Alla luce della rapida evoluzione dei rischi, su quali competenze sarebbe opportuno poter contare all’interno dei cda per essere preparati a ogni evenienza?
“È difficile generalizzare. Certo per la ripresa e per il futuro ‘sostenibilità’ è la parola chiave. L’ampliamento delle competenze che possono incidere positivamente sulla politica di sostenibilità e il raggiungimento degli obiettivi ESG, diversi per ciascuna impresa secondo la propria matrice, è auspicabile al fine di garantire il perseguimento degli obiettivi e la piena consapevolezza dei cda, che hanno un ruolo cruciale e ampia responsabilità in proposito. In questo ambito generale è importante migliorare e ampliare la gestione dei rischi e le relative competenze, in particolare quelli connessi al climate change, per la cui misurazione si stanno valutando modelli e strumenti. Infine, alla luce della raccomandazione della Commissione per l’ottenimento dei fondi della RRF, è importante aumentare le competenze in materia di digitalizzazione”.
Quali sono i punti di forza e quali i punti di debolezza della governance delle aziende italiane emersi nel corso di questi delicati mesi?

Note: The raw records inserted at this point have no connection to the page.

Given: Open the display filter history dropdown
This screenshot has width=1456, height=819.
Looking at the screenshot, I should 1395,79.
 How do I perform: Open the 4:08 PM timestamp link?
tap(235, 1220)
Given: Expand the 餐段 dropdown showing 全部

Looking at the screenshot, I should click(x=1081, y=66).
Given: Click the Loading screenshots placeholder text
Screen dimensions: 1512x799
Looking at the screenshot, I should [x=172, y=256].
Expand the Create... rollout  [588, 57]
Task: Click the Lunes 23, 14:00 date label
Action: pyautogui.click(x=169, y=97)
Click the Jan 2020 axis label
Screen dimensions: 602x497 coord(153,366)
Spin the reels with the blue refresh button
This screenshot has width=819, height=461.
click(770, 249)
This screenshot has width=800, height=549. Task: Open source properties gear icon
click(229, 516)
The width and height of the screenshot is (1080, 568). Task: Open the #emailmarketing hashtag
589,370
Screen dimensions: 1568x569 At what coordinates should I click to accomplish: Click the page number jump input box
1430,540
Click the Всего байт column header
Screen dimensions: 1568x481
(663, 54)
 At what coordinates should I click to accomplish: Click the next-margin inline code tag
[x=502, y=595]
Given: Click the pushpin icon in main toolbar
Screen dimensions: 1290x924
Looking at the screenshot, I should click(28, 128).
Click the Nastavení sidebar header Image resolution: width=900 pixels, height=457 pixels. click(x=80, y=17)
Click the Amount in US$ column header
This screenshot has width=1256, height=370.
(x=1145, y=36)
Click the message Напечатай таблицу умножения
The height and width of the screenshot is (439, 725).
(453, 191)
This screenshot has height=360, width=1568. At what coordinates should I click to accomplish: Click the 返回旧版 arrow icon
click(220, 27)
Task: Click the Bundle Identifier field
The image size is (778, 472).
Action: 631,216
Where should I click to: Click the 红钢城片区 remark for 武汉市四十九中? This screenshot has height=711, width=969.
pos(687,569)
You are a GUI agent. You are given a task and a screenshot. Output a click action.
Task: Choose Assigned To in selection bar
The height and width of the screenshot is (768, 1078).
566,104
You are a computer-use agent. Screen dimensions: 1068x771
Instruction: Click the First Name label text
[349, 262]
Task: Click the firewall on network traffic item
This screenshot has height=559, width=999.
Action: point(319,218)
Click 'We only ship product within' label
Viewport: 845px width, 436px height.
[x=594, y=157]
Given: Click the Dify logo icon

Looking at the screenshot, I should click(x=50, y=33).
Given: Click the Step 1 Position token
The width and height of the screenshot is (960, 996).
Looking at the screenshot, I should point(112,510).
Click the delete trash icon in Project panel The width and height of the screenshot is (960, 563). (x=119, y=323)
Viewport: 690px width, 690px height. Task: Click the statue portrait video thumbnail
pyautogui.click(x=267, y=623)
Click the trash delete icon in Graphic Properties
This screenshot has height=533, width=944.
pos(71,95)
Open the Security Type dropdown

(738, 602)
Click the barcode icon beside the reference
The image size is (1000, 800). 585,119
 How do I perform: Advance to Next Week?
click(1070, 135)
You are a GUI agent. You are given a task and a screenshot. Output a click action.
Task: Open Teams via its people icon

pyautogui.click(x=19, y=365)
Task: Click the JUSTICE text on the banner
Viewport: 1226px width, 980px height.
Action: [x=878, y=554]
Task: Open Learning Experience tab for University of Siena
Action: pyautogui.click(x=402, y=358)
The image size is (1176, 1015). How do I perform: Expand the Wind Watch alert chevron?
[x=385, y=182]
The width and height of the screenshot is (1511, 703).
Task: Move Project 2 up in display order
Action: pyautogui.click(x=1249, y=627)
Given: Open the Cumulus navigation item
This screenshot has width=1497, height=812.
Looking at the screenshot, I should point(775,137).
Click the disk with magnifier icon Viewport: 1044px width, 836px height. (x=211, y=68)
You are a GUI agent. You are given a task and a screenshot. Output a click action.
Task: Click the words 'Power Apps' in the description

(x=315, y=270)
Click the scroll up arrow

“Non ho sperimentato problemi particolari sotto il profilo della comunicazione, al di là del fatto oggettivo che lo svolgimento delle riunioni online riduce l’interazione nel corso del cda. Restano invece le debolezze del sistema imprenditoriale italiano sotto il profilo governance, alle quali il nuovo Codice di autodisciplina cerca di rimediare nel quadro dell’aggiornamento generale del sistema. Mi riferisco in particolare alle imprese che hanno un gruppo familiare come azionista di riferimento, che dovrebbero aprirsi alle competenze esterne, anche se non sono quotate, garantendo poi la piena partecipazione di queste competenze alla definizione delle strategie. In secondo luogo, ritengo utile la discussione in corso sull’attribuzione al cda uscente del potere di presentare una lista all’assemblea al momento del rinnovo, così come ritengo spesso opportuno un mutamento solo parziale dei membri del consiglio, al fine di garantire continuità di conoscenza dell’impresa, salvo ovviamente quando l’obiettivo è proprio la discontinuità”.